● **WHAT TO PRODUCE**:
Leave every picture out and return the rest of the listing verbatim.

● **RECORD SET**:
BEGIN

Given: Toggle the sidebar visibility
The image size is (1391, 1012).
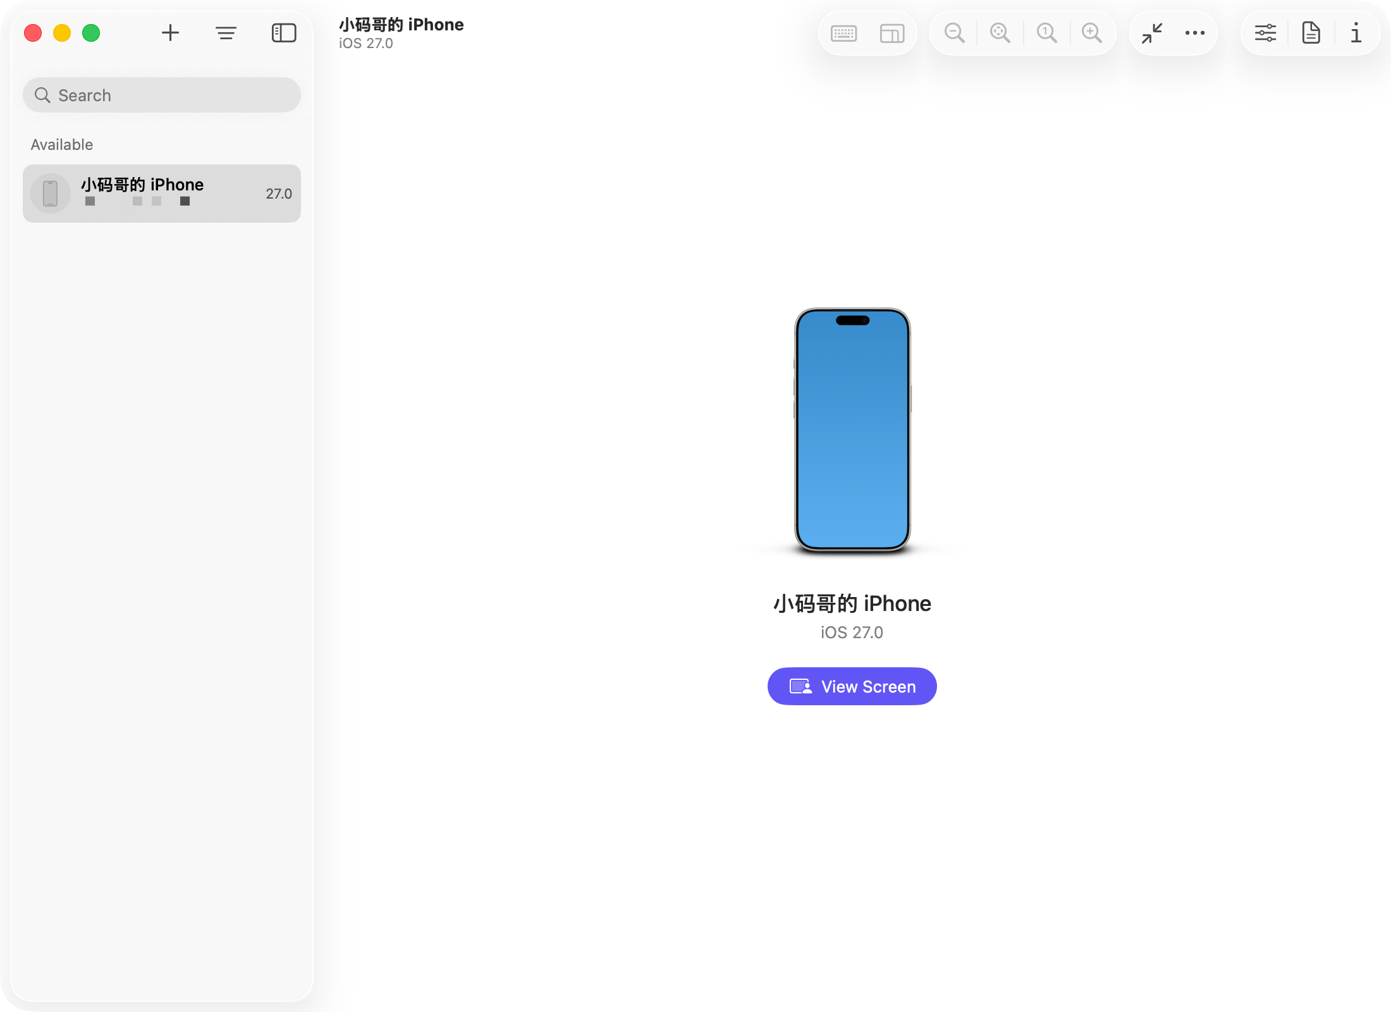Looking at the screenshot, I should pos(284,33).
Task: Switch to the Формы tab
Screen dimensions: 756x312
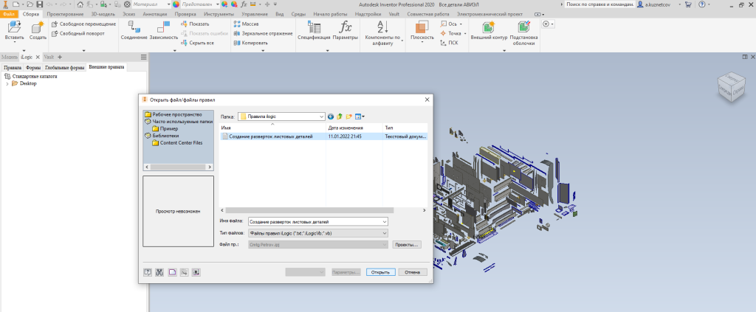Action: 33,68
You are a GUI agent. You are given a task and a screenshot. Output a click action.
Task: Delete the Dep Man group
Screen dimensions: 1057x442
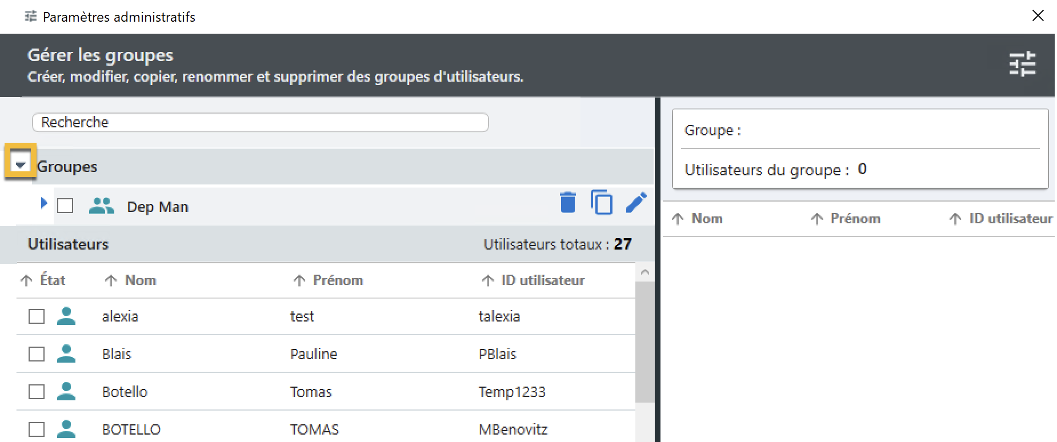(x=567, y=203)
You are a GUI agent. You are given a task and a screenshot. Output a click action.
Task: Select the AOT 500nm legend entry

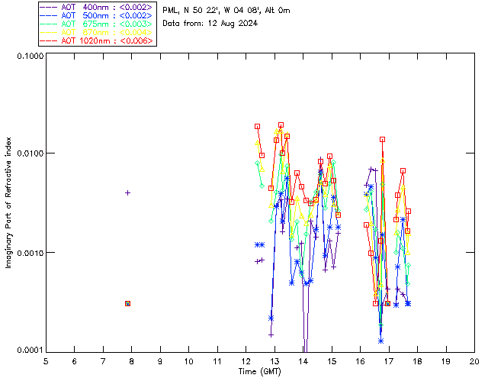(x=107, y=15)
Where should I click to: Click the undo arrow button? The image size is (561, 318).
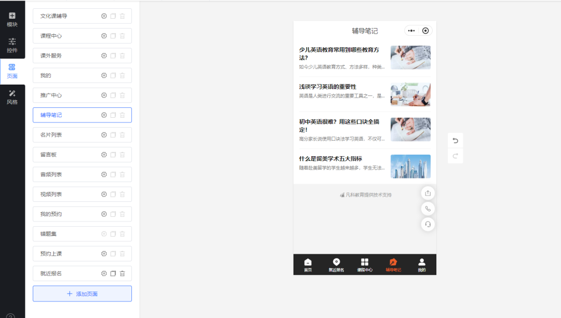[x=456, y=141]
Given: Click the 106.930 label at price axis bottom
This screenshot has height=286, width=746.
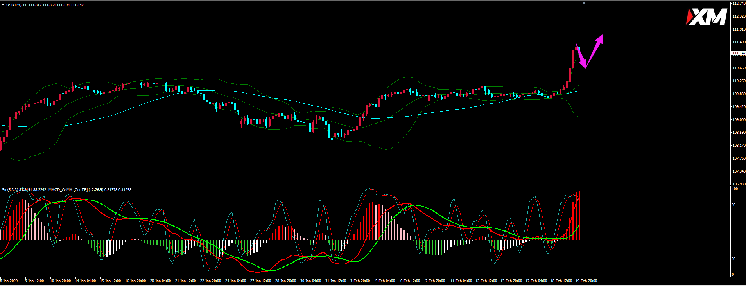Looking at the screenshot, I should click(738, 184).

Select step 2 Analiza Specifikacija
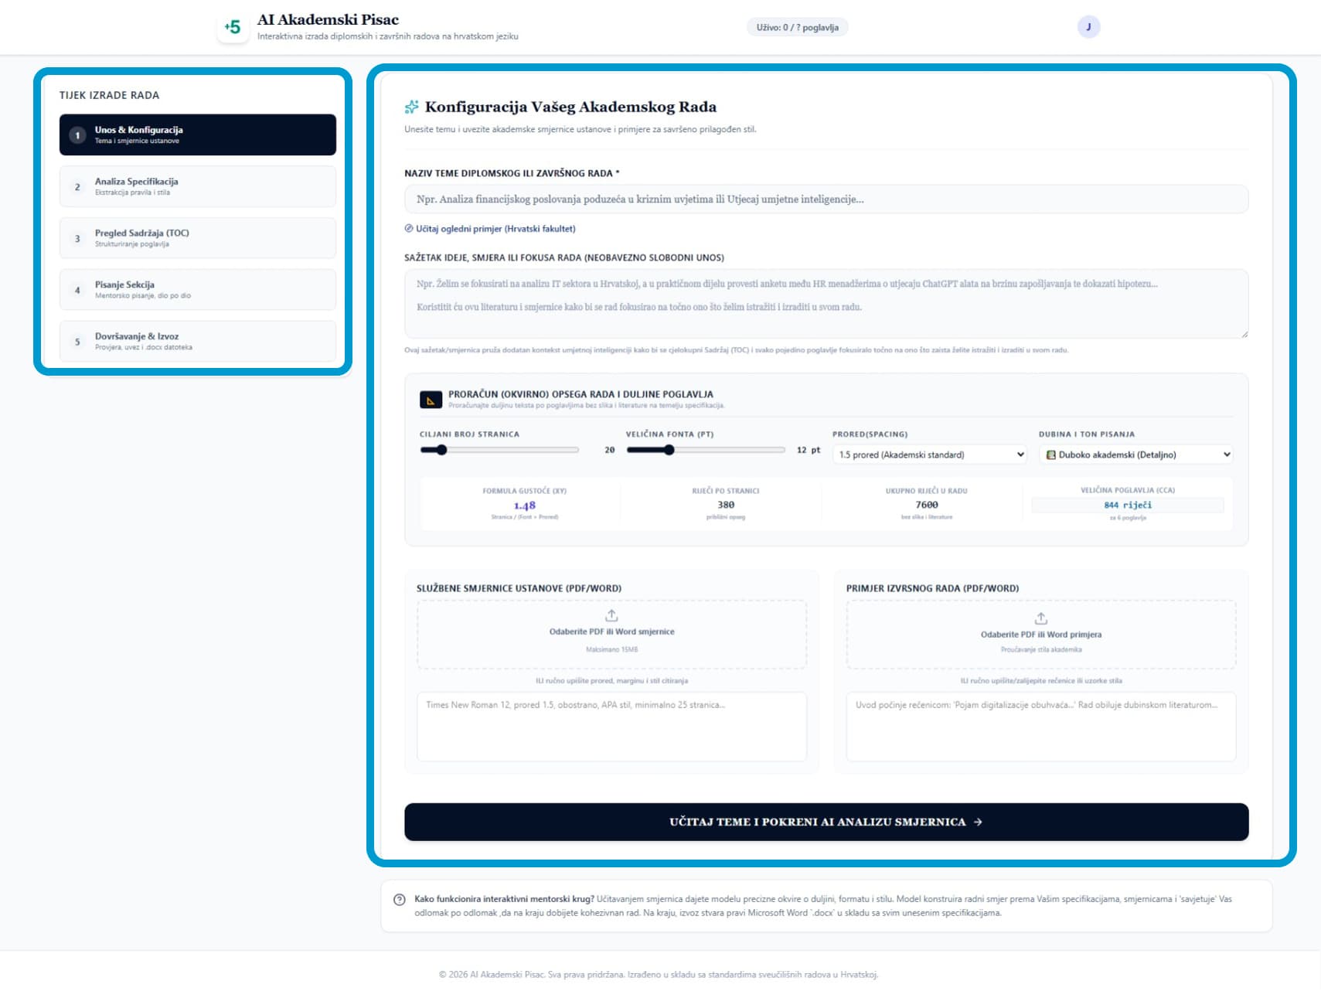[198, 186]
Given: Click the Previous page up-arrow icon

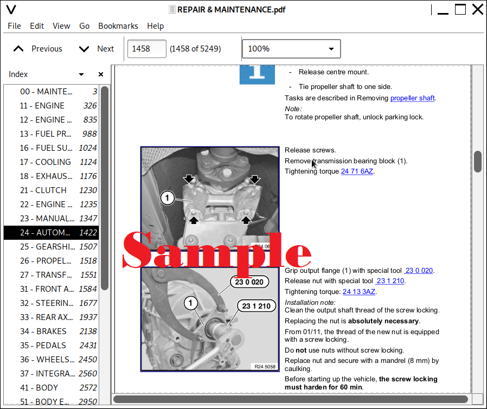Looking at the screenshot, I should (x=18, y=49).
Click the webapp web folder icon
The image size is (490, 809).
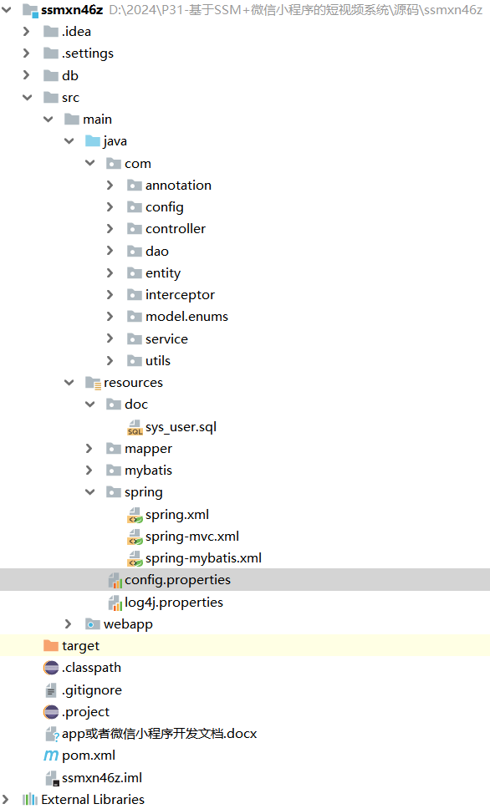(x=93, y=623)
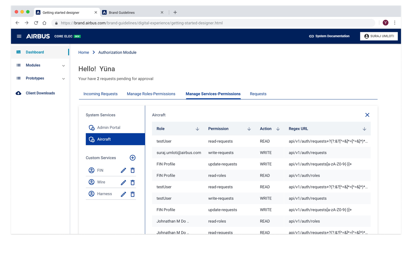Sort by Regex URL column arrow
This screenshot has width=412, height=261.
[364, 129]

END

● **EXPECTED ANSWER**:
Given: Toggle the sidebar visibility
The image size is (1391, 1012).
Looking at the screenshot, I should pos(284,33).
Task: Switch to the Формы tab
Screen dimensions: 756x312
Action: 33,68
You are a GUI agent. You are given a task and a screenshot. Output a click action.
Task: Delete the Dep Man group
Screen dimensions: 1057x442
(x=567, y=203)
You are a GUI agent. You are given a task and a screenshot. Output a click action.
Task: Select the AOT 500nm legend entry

(x=107, y=15)
Where should I click to: Click the undo arrow button? The image size is (561, 318).
[x=456, y=141]
Given: Click the 106.930 label at price axis bottom
This screenshot has height=286, width=746.
Looking at the screenshot, I should click(738, 184).

Select step 2 Analiza Specifikacija
[198, 186]
Given: Click the Previous page up-arrow icon

Looking at the screenshot, I should (x=18, y=49).
Click the webapp web folder icon
The image size is (490, 809).
(x=93, y=623)
Sort by Regex URL column arrow
This screenshot has width=412, height=261.
[364, 129]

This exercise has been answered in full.